## Start

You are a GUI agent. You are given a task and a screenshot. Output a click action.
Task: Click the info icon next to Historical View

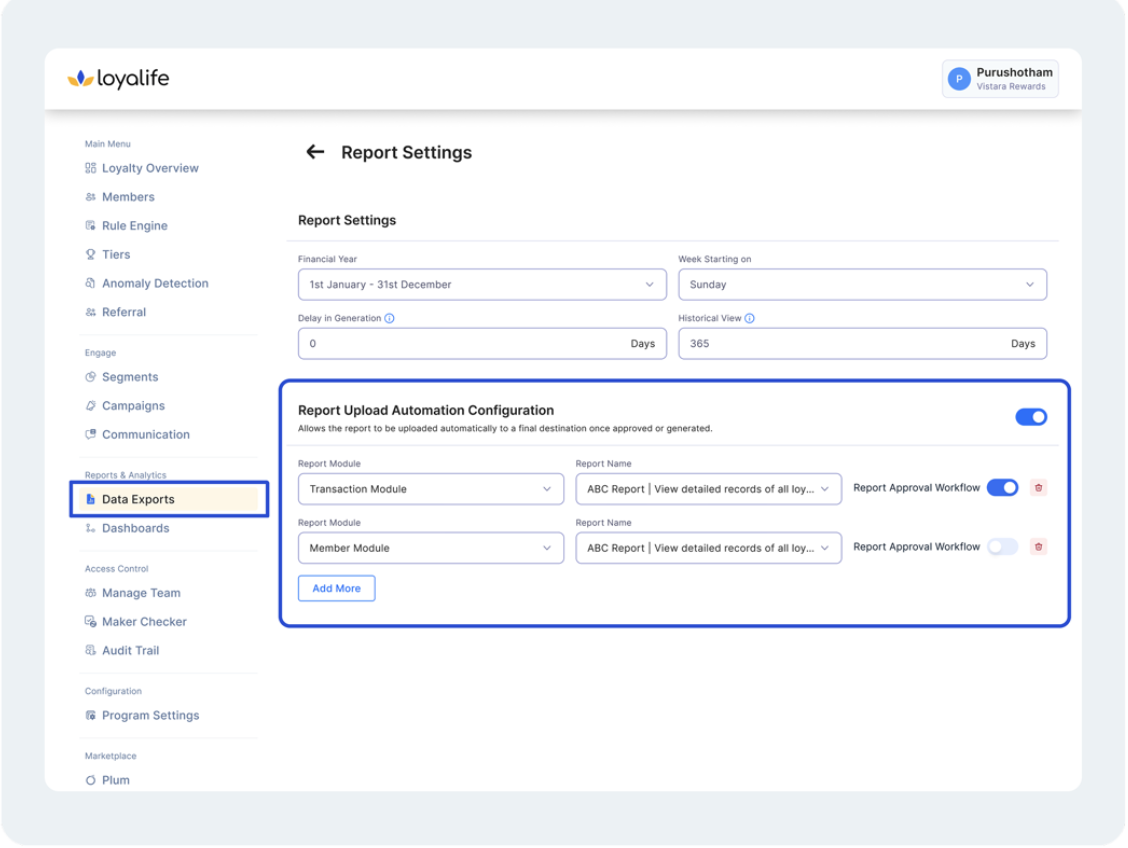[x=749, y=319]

## End
## Start

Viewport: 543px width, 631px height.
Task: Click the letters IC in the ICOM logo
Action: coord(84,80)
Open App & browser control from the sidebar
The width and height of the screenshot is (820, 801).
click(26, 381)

## End
## Start

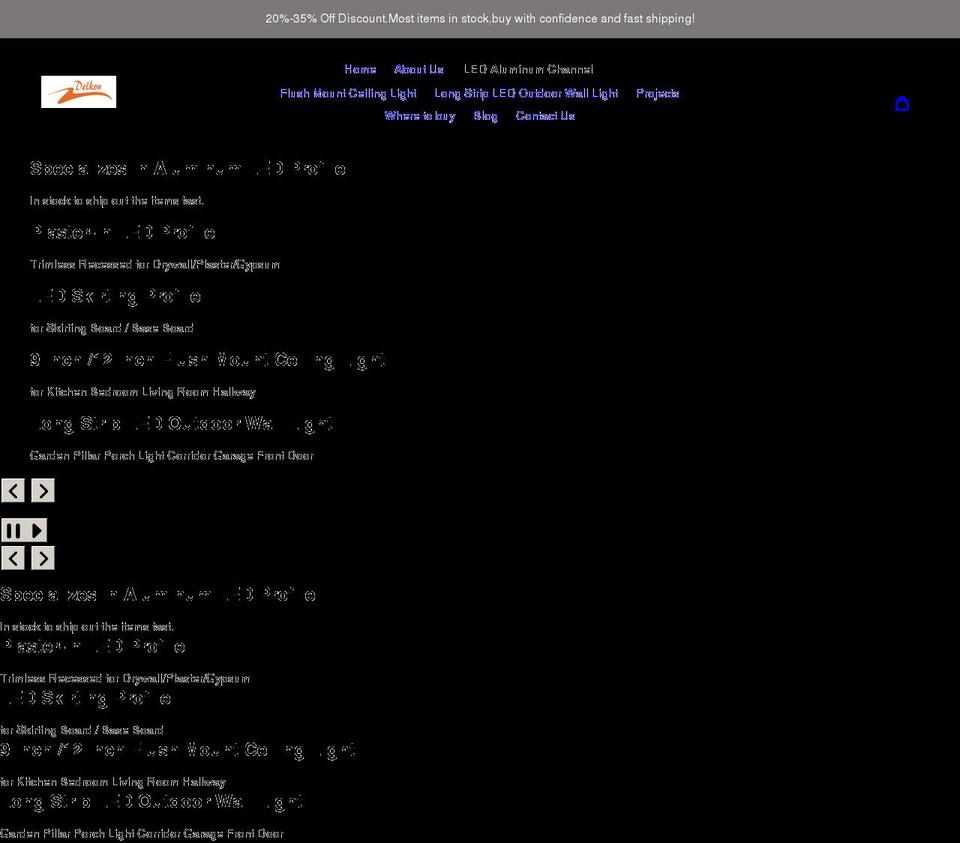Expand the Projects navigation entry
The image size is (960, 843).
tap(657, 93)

## End

→ Directive
Duplicate the data starting with the line that contains "Open App & browser control from the sidebar" and going on through the line that contains "click(26, 381)".

→ Problem solution
Open App & browser control from the sidebar
The width and height of the screenshot is (820, 801).
click(26, 381)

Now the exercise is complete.